Что касается «скверных парикмахерских», то это было сказано для красного словца. Парикмахерские были как парикмахерские. Не хуже и не лучше, чем у нас. В одну из парикмахерских я зашел постричься и здесь снял кожаную куртку, так что белобрысый парикмахер-белорус мог увидеть погоны с пушечками и понять, с кем имеет дело. Парикмахер меня постриг, но не побрил, так как нечего было брить; зато попудрил мне шею и спрыснул постриженную голову одеколоном, после чего сдернул с меня простыню, стряхнув блестящие черные локончики моих молодых полос.
За все это удовольствие я заплатил двадцать копеек из последних восьмидесяти, оставшихся после поездки в багажном вагоне.
Но вот что удивительно. В своем письме я почему-то не упомянул о двух бревенчатых домах, которые я увидел на привокзальной площади. У них были провалены крыши, зияли черные дыры окон с вырванными рамами и кое-где обгорелые бревна срубов: следы недавнего налета на Минск немецких «цеппелинов», бомбивших железнодорожный узел. Впервые я увидел зловещие признаки нешуточной войны, дыхание смерти.
«От Минска я еду в воинском поезде. Поезд набит битком. В теплушках, где мне пришлось ехать вместе с другими нижними чинами, яблоку негде упасть. Смрад. Духота. Адский холод, потому что печей в теплушках нет, а снаружи двадцатиградусный мороз, хоть плачь!

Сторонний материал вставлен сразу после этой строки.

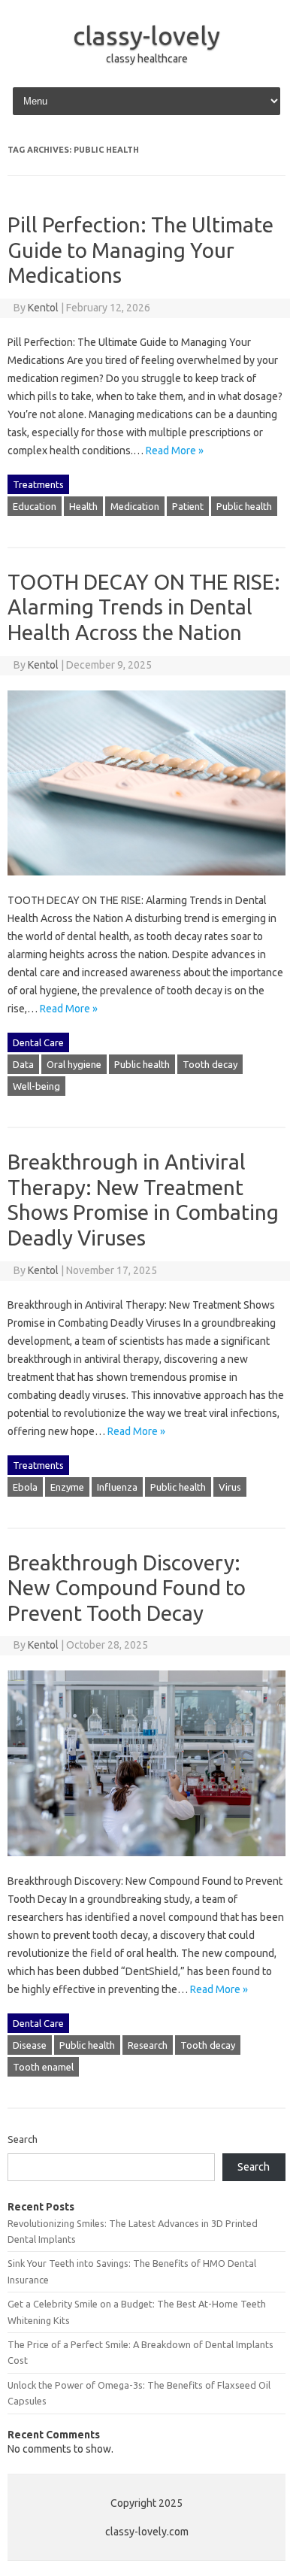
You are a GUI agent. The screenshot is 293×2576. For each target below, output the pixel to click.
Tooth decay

На первой же станции прыгаю из теплушки и бегу к паровозу. Паровоз огромный, железный, весь как бы сочится кипятком. По сравнению с его колесами я кажусь себе совсем маленьким, как лилипут. Паровоз весь в жаркой испарине, как загнанная лошадь. Очень высоко в маленьком окошечке видно лицо машиниста. На подножке как бы висит в воздухе кочегар с жестяным чайником в руке. В чайнике кипяток. Чайник охвачен облаком пара.
— Дяденька! — кричу я снизу вверх. — Замерз! Возьмите меня к себе на паровоз!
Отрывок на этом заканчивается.